## What is expected:
Pictures in the data should be dropped; transcribe exactly the lines from the one that has "Where should I click to: Tick" through the one that has "The height and".

Segment Open

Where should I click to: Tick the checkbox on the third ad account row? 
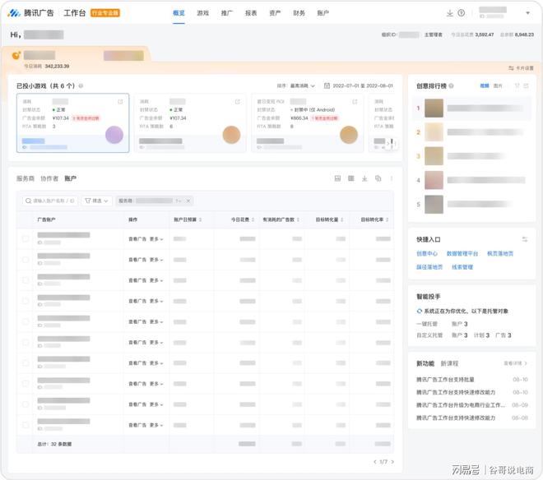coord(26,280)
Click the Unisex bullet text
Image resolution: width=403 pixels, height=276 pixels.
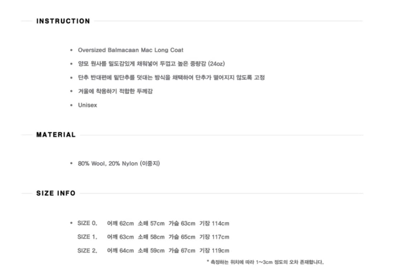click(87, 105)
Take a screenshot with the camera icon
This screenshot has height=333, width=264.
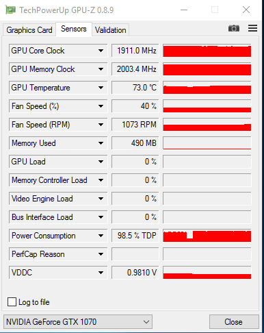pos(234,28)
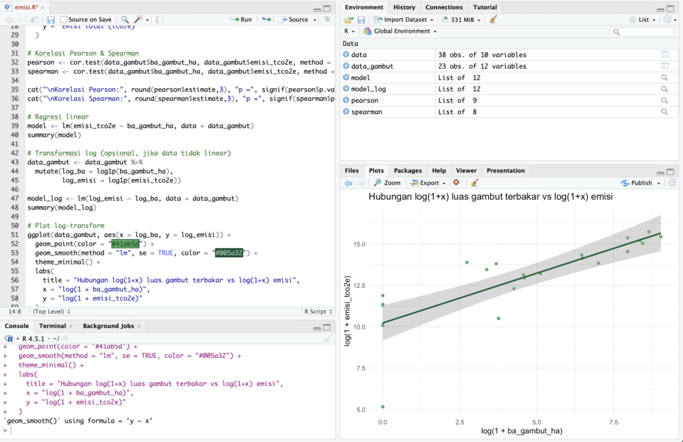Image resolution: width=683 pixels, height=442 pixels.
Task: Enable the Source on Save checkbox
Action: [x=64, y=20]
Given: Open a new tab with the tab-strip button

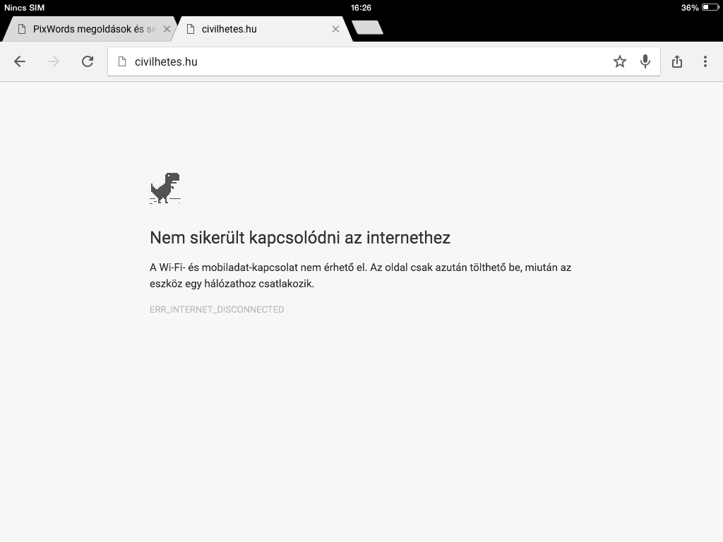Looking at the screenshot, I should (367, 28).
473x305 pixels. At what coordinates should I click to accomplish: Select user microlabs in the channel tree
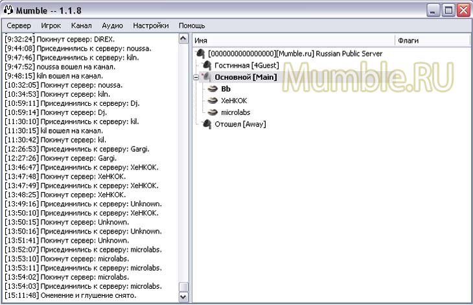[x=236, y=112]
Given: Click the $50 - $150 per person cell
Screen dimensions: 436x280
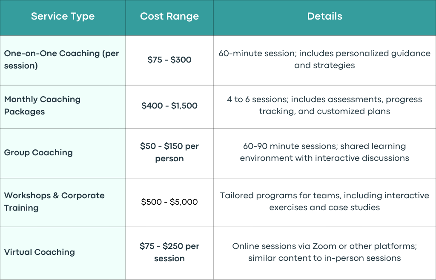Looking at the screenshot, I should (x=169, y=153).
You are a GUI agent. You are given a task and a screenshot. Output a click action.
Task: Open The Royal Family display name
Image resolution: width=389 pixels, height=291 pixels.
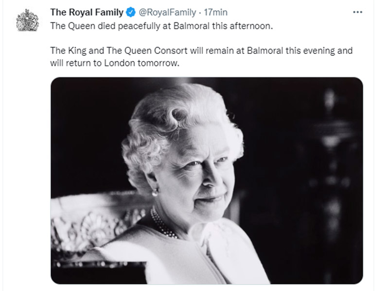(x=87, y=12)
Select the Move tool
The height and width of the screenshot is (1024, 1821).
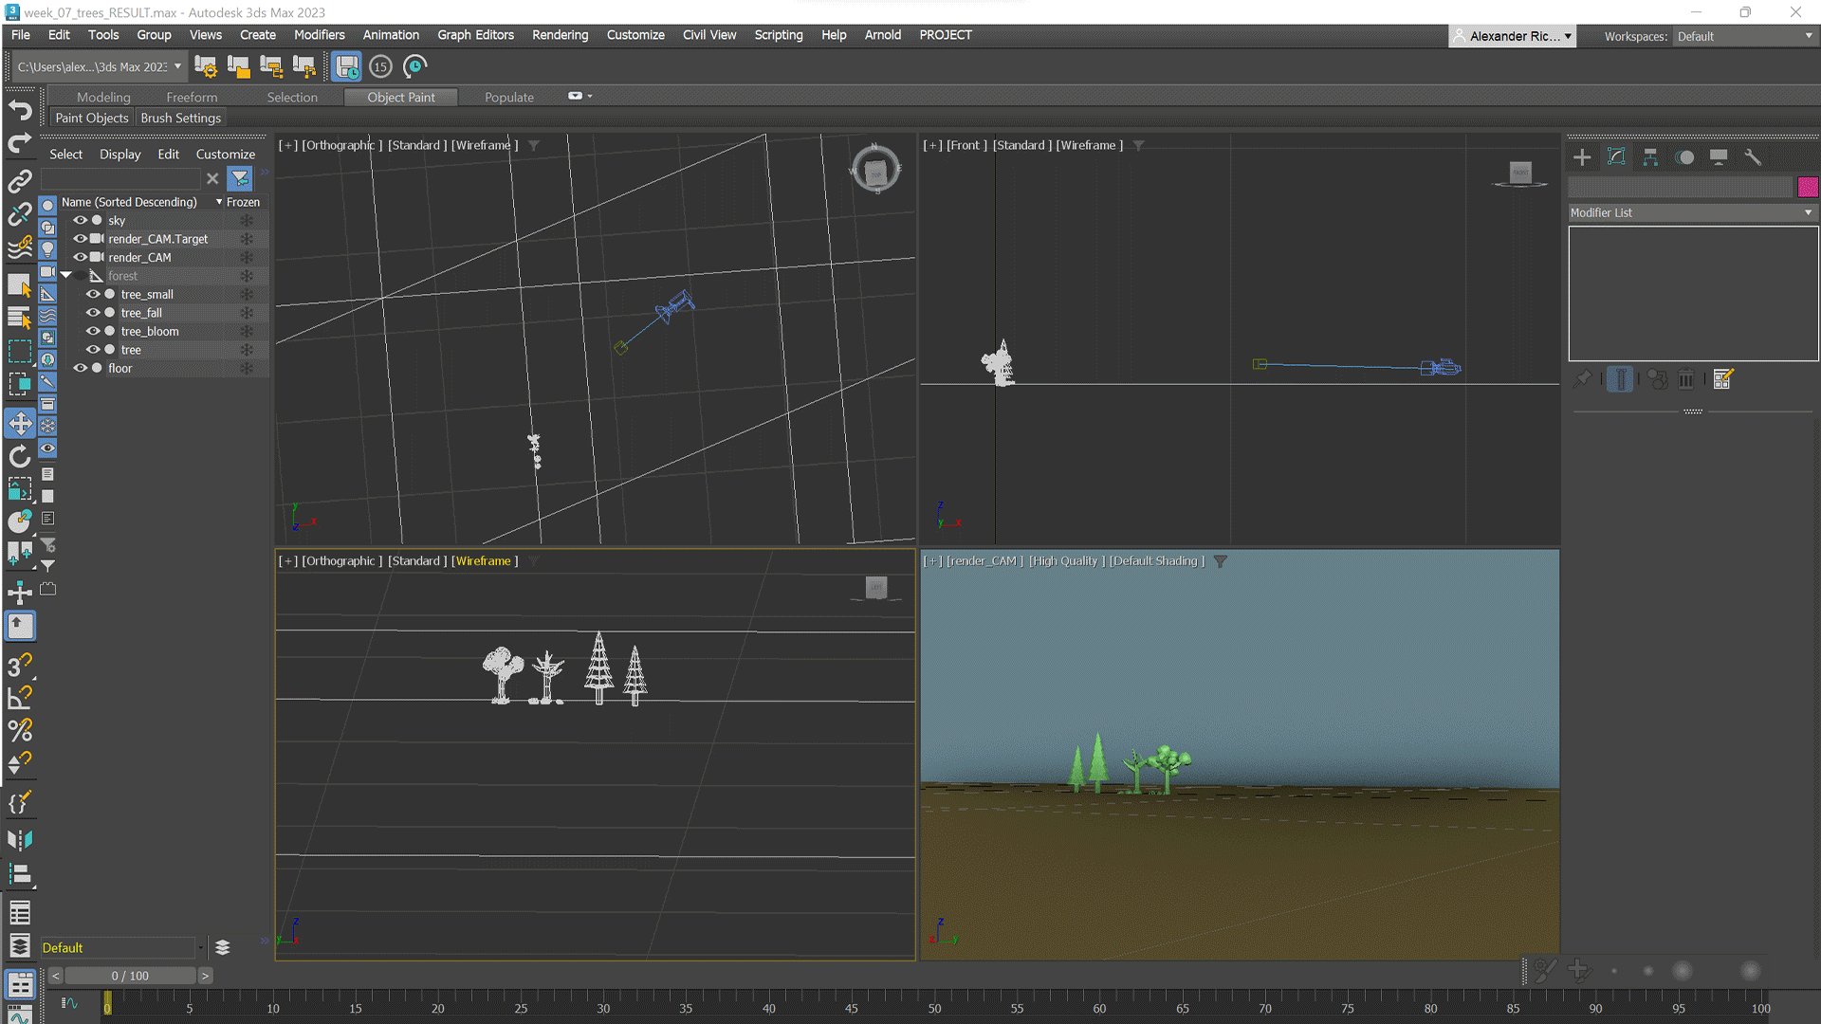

Segment Closed
Segment Open

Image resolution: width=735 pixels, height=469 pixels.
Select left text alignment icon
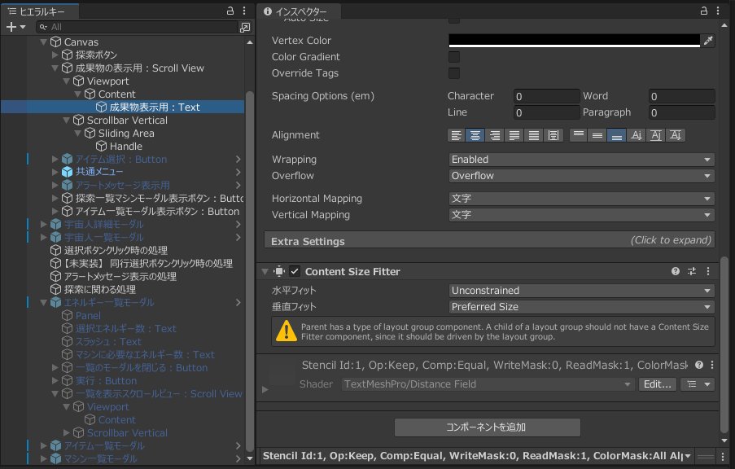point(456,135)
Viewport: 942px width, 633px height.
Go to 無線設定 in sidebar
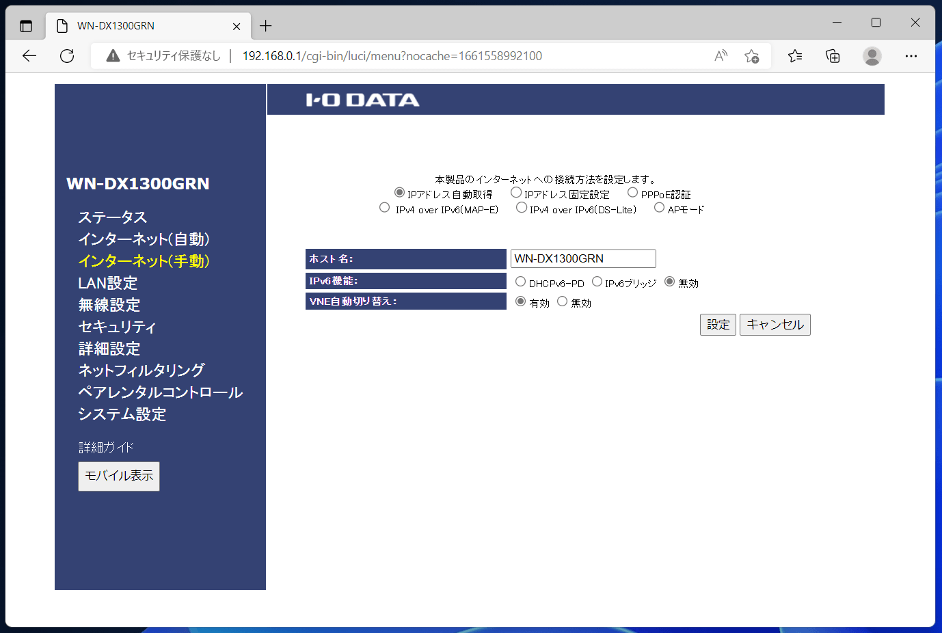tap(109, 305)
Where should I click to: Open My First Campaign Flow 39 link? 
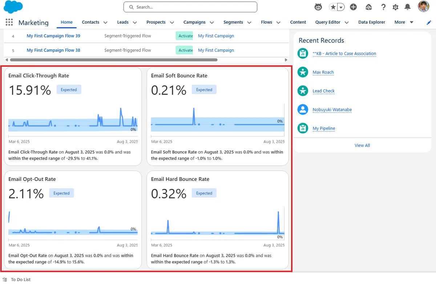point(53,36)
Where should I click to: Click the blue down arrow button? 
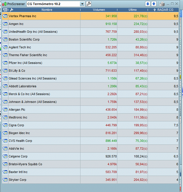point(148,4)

Segment Closed

## Result below:
Where should I click to: Tick the checkbox on the third ad account row? 
coord(26,280)
Click the Unisex bullet text
Image resolution: width=403 pixels, height=276 pixels.
click(87, 105)
Take a screenshot with the camera icon
This screenshot has height=333, width=264.
pos(234,28)
Image resolution: width=683 pixels, height=442 pixels.
Task: Enable the Source on Save checkbox
Action: [x=64, y=20]
Given: Open a new tab with the tab-strip button

Looking at the screenshot, I should (367, 28).
473x305 pixels. At what coordinates should I click to accomplish: Select user microlabs in the channel tree
[x=236, y=112]
Given: Click the $50 - $150 per person cell
Screen dimensions: 436x280
Looking at the screenshot, I should (x=169, y=153).
You are a GUI agent. You are given a task and a screenshot. Output a click action.
Task: Open The Royal Family display name
Image resolution: width=389 pixels, height=291 pixels.
(x=87, y=12)
Select the Move tool
The height and width of the screenshot is (1024, 1821).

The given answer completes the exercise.